Una fracción del grupo dirigente -la más joven, inteligente y dinámica- se decidió por la modernización. La analogía con los casos de Rusia y China es lícita, pero, si se exagera, puede ser engañosa: la dominación de la burocracia mexicana nunca ha sido total como en esos países. Al contrarío: durante los últimos 30 años la sociedad civil ha crecido, según lo muestran las últimas elecciones. El régimen mexicano no es totalitario ni México vive bajo una dictadura. Ahora bien, es imposible realizar las reformas sin dañar los intereses económicos y políticos de ciertos grupos asociados estrechamente al patrimonialismo estatal. En primer término, a todos esos empresarios y capitalistas que, durante más de medio siglo, han usado y abusado de la protección del Estado y que no han logrado producir bienes y objetos que compitan con los del extranjero. En seguida, las burocracias incrustadas en los sindicatos, las organizaciones campesinas y los sectores del PRI. Por último, la inmensa burocracia gubernamental y paraestatal.

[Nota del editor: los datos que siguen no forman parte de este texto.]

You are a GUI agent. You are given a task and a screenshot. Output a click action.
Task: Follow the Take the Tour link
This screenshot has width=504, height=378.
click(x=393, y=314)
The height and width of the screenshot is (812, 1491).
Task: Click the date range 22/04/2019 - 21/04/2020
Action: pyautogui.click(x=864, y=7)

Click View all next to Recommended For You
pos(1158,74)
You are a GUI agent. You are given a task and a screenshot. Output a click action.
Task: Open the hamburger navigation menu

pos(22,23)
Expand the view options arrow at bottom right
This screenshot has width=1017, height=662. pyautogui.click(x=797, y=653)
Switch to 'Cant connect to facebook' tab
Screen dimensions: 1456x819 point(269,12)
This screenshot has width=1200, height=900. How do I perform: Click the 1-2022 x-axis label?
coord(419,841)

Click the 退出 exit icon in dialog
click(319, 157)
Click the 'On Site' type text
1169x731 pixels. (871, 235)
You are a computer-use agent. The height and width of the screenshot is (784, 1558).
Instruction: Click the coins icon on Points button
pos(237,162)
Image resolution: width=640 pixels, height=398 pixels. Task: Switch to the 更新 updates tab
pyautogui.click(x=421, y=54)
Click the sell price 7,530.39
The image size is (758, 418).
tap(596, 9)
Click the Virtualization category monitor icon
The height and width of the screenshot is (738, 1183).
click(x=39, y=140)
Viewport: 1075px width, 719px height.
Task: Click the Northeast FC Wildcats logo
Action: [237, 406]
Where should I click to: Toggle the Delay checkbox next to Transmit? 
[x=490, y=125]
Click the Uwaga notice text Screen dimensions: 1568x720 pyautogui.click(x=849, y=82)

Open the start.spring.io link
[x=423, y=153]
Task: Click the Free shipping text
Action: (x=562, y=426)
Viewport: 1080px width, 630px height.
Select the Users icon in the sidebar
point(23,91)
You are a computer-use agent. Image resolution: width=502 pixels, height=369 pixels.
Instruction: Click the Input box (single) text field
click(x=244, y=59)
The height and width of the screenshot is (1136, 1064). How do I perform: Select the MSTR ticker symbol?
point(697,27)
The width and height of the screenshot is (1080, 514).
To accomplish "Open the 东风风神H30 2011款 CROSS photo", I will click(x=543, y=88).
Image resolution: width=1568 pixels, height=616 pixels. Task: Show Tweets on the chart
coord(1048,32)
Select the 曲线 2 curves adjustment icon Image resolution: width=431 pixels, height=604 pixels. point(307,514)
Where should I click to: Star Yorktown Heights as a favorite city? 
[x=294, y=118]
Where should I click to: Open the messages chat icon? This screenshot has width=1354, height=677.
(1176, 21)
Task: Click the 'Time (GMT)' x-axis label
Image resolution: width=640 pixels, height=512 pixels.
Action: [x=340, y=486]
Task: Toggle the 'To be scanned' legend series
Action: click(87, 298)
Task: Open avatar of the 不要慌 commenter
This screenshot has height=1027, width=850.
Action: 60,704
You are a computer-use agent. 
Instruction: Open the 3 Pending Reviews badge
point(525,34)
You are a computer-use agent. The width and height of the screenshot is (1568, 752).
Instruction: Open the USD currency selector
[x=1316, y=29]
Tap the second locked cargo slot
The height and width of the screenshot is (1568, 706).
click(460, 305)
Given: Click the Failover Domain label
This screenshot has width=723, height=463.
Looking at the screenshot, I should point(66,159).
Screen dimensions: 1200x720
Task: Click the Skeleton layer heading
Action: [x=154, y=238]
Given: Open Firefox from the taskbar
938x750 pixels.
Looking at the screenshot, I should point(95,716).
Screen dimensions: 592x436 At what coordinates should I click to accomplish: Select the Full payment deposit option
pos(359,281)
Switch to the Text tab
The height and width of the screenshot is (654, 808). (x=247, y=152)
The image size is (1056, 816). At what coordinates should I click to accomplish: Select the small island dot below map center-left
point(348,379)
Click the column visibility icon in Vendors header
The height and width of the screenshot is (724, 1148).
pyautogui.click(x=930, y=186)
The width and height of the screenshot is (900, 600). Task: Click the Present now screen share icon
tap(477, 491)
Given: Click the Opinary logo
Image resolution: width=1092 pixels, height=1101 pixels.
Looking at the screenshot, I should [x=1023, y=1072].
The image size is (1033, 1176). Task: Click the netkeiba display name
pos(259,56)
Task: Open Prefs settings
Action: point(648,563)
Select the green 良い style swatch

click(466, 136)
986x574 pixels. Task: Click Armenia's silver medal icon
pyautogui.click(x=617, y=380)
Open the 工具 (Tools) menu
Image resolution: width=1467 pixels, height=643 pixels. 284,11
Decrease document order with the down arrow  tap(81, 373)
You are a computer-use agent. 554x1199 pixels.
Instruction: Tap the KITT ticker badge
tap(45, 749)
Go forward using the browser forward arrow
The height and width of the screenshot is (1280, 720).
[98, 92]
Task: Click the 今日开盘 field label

La política de modernización, como ha ocurrido en España, Francia y otras partes, hirió a vastas capas de la población, especialmente en los centros urbanos: la clase media y los trabaja dores. En México las consecuencias han sido más dolorosas por la tremenda presión demográfica y porque aquí los pobres son más pobres y la estrechez colinda con la indigencia. Debemos oír y atender a las víctimas inocentes de la necesaria, pero cruel, política de austeridad. Hay que remediar lo más pronto posible su situación, hay que repartir las cargas de modo que los que tengan más sean también los que paguen más los costes de la reforma.. Pero sin ceder: hay que continuarla, extenderla y profundizar la. De lo contrario, caeremos en un pantano. Veámonos en el espejo de Perú.
Escisión del PRI
La campaña electoral coincidió con las reformas económicas del Gobierno. Fue desafortunado e inevitable. La consecuencia política de mayor gravedad fue la escisión del PRI. Se trata de un hecho decisivo en nuestra historia y que ha cambiado radicalmente la escena política. Todo comenzó cuando un grupo de líderes influyentes e inconformes con el nuevo rumbo pidió una mayor participación en la dirección del partido y en la elección de sus candidatos. Fueron rechazados. Fue un error: la democracia bien entendida comienza, como la caridad, en la propia casa. La disidencia se transformó en separación y la corriente democrática se convirtió en un movimiento político autónomo. Su aparición coincidió con un momento de dispersión en el amplio abanico de los grupos de izquierda. Cárdenas, Muñoz Ledo y sus amigos no sólo lograron, con inteligencia y energía, reunir en torno suyo a pequeños partidos con programas distintos y aun antagónicos; también le dieron unidad a esta extraña alianza. Unidad de acción, no de idea. El frente carece de programa -de ahí su fragilidad-, pero no de ímpetu ni de osadía: es un movimiento, en la acepción literal de la palabra. Por esto es legítimo preguntarse: ¿adónde va, qué quiere?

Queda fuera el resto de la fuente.